▶ _Exercise goal_
Starting with the opening line of the material, restate every line word for word, and end on the line containing "Task: Click the Supprimer red X icon".

▶ _Study material_
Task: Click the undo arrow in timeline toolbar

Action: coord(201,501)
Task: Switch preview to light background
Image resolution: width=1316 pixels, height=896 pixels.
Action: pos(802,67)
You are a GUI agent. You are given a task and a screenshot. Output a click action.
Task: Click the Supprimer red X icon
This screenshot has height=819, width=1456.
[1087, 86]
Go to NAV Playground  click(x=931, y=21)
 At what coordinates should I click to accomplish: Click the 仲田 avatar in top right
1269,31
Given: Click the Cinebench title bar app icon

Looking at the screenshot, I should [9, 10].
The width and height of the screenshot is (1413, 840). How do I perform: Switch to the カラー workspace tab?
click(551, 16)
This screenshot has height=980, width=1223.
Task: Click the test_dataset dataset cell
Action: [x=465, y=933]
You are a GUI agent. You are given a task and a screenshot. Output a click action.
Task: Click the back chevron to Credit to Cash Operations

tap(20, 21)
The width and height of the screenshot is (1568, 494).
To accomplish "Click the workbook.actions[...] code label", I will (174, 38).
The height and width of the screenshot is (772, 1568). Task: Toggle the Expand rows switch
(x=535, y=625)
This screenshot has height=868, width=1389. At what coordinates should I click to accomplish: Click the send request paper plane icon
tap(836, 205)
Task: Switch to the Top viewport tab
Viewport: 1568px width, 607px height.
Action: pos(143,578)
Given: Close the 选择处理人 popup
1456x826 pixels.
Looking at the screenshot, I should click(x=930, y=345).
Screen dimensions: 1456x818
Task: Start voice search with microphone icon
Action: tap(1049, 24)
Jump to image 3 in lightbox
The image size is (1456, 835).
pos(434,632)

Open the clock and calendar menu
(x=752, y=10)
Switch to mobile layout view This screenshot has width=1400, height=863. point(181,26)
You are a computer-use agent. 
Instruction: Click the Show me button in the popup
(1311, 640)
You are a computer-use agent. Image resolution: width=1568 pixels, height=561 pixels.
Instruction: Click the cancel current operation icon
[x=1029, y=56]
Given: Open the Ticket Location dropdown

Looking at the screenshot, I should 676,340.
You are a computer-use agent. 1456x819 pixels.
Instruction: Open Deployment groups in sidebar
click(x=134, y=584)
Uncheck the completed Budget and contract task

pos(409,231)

▶ _Problem solution_
Task: Click the undo arrow in timeline toolbar

Action: coord(201,501)
Task: Switch preview to light background
Image resolution: width=1316 pixels, height=896 pixels.
Action: pos(802,67)
You are a GUI agent. You are given a task and a screenshot. Output a click action.
Task: Click the Supprimer red X icon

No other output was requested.